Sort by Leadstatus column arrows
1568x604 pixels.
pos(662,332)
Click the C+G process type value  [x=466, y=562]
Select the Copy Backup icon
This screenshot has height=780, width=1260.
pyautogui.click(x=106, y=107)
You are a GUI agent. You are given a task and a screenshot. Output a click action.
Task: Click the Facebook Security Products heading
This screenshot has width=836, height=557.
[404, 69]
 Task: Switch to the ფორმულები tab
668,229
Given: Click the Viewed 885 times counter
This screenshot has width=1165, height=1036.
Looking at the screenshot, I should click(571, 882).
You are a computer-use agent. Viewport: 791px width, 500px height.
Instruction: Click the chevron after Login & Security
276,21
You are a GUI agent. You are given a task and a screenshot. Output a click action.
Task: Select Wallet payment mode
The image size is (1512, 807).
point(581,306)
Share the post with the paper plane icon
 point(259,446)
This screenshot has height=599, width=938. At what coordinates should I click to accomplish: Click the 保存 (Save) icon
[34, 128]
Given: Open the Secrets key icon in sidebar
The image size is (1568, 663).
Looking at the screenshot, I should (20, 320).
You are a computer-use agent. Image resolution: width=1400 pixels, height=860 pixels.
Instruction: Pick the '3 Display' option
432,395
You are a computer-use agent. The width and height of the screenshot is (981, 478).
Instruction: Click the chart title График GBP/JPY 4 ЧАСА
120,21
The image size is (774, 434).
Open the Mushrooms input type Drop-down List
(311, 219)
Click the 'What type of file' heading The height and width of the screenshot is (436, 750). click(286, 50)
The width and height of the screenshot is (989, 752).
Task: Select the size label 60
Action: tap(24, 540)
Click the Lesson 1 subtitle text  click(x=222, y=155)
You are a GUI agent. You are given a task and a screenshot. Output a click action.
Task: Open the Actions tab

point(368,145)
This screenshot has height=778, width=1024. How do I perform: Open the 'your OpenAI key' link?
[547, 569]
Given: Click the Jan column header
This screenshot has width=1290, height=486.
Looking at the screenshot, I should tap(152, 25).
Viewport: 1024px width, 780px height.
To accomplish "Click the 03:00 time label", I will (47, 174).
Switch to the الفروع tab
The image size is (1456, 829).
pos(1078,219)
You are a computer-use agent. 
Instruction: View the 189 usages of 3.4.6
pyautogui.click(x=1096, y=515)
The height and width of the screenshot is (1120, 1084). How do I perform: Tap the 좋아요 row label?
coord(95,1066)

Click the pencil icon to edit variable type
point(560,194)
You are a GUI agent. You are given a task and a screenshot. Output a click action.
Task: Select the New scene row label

-*-

● Work item: Determine the number of lines in the preceding data that contain the word "computer". Reply with that number only.

● Answer to this exercise: 4